The aging rate in Japan is 28.4%, with about one-third of the total population being older adults. This is known as a “super-aging society.” Over time, the average life expectancy has increased such that Japan now has the highest percentage of older adults globally. More specifically, older adults aged 75 years and over account for 14.6% of the population.1) Consequently, the number of people requiring long-term care has increased, with 6.8 million people certified as requiring nursing care or support in 2020.2) Over the past few years, the level of physical activity of older individuals living in the community has decreased because of the coronavirus pandemic.3) Furthermore, the proportion of frail individuals is also increasing,4) many of whom are at risk of future disability and the need of long-term care.5) Therefore, the number of older individuals requiring long-term care may exceed current estimations and the capacity of the aged care system. As a result, there is a social need to reduce the number of frail older adults who need nursing care.

Frailty is not irreversible and can be changed to “pre-frail” or “robust” by appropriate interventions.6) Typically, the recommended interventions are physical activities with resistance training components.7) According to the guidelines of the American College of Sports Medicine (ACSM) for physical activity and resistance training in the geriatric population, therapeutic exercise with a load of 40% heart rate reserve (HRR) or higher for aerobic exercise and 40% of one-repetition maximum (1RM) or higher for resistance training is recommended.8) In addition, past meta-analyses have shown greater improvement of physical functions in older frail patients through high-intensity training than by low-intensity training.9) However, exercising has been reported as risky for older frail people, and the interventions for frail patients in long-term care facilities reportedly tend to increase the incidence of falls.10) Therefore, there is a legitimate need to optimize the intensity of therapeutic exercise that can be effective while adequately assessing the risks in the rehabilitation treatment of frail older patients. Multimorbidity is a condition where the patient is diagnosed with more than one chronic and non-communicable disease.11) Aging is a risk factor for multimorbidity.12) Among older people aged 80–85 years or older living in Japan, 13.2% had frailty syndrome, while 94.7% had multimorbidity.13) Therefore, rehabilitation of older individuals with multimorbidity is common. However, in a meta-analysis of therapeutic exercise for people with multimorbidity, improving physical functions had no effect.14) In addition, there are no reports on therapeutic exercise and rehabilitation treatment for older individuals with frailty and multimorbidity.

Rehabilitation under the guidance of a physiatrist and registered therapist, resembling the typical postoperative rehabilitation regimen, can improve the Functional Independence Measure in patients with cerebrovascular disease from the acute phase to the maintenance phase.15,16) Therefore, therapeutic exercise would be useful for patients with frailty and multimorbidity because it is effective in patients with cerebrovascular disease who are prone to multiple chronic diseases. Hence, in this study, we hypothesized that rehabilitation by a physiatrist and therapist improves the physical function of frail older people with multimorbidity.

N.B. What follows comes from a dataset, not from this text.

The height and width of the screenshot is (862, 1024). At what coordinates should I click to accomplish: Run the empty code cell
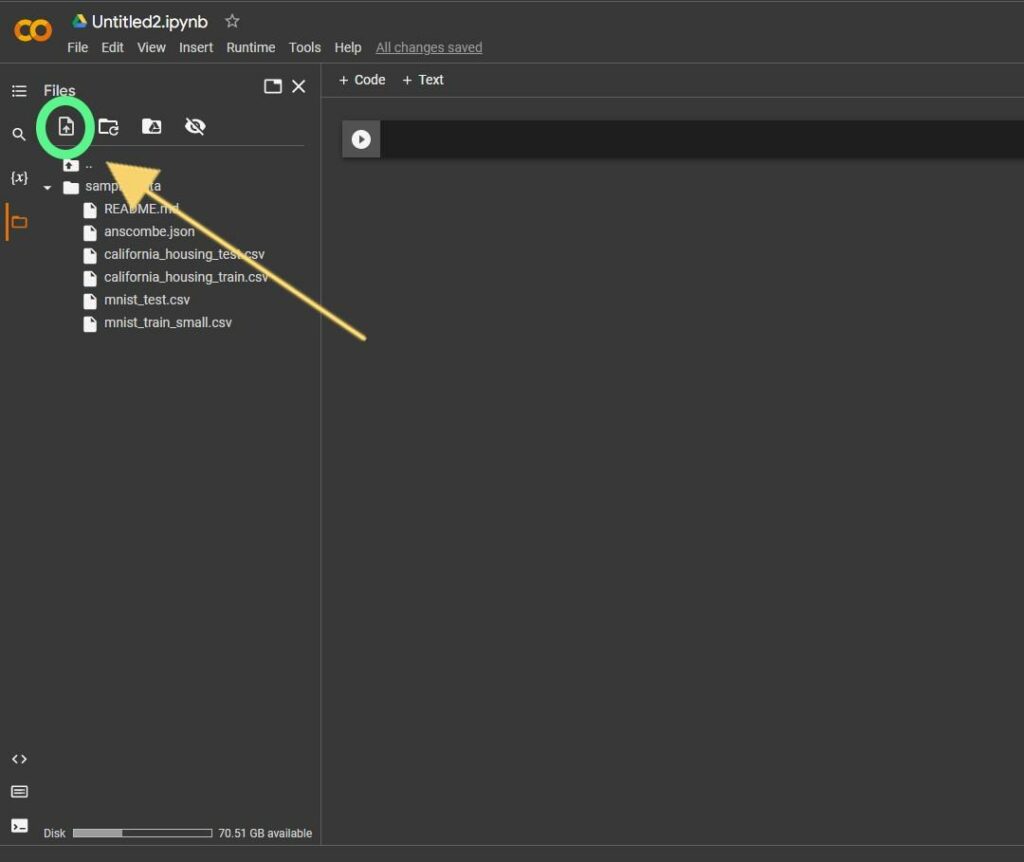[361, 139]
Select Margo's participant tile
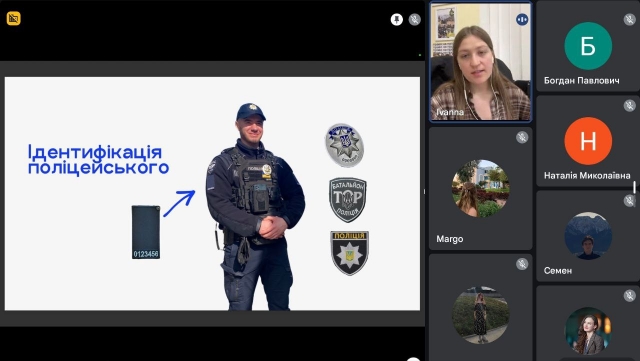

Therapeutic exercise in frail older patients with multimorbidity was performed under the supervision of a physiatrist and physiotherapist. We assessed the physical function of participants before and after rehabilitation treatment and evaluated the differences.

MATERIALS AND METHODS

Study Participants

This is a case-series study wherein the participants were outpatients at a regional general hospital. The patients were selected for inpatient rehabilitation by a physiatrist to address the subjective decline of activities of daily living (ADL) between September 2020 and March 2022. All patients had osteoarthritis (lower limbs, spine). The Japanese version of the Cardiovascular Health Study (J-CHS) criteria were used to determine participant frailty (Table 1). The J-CHS criteria include five items; if three or more criteria are matched, the patient condition is judged as “frailty,” whereas the matching of one or two criteria gives “pre-frail,” and no criteria matching gives “robust”.17) The exclusion criteria were as follows: participants under 75 years of age, classified “pre-frail” or “robust” by J-CHS, and unable to gradually increase exercise load because of severe motor or mental dysfunction. Multimorbidity was defined as the “presence of multiple diseases in one individual” based on a previous study,18) and the multiple diseases were the 20 diseases most included in the review by Pados-Torres et al.19) All of the participants in this study had osteoarthritis and had at least one other disease, which was defined as multimorbidity. All patients were informed of the proposed regimens and associated risks of therapeutic exercise in accordance with the Declaration of Helsinki and the study was approved by the Ethics Committee of the institution to which the authors belong (Research Ethics Committee, Faculty of Wakayama Health Care Sciences, Takarazuka University of Medical and Health Care, Approval number: 221012-1). Oral and written informed consent was obtained for participation in the program and for use of the data.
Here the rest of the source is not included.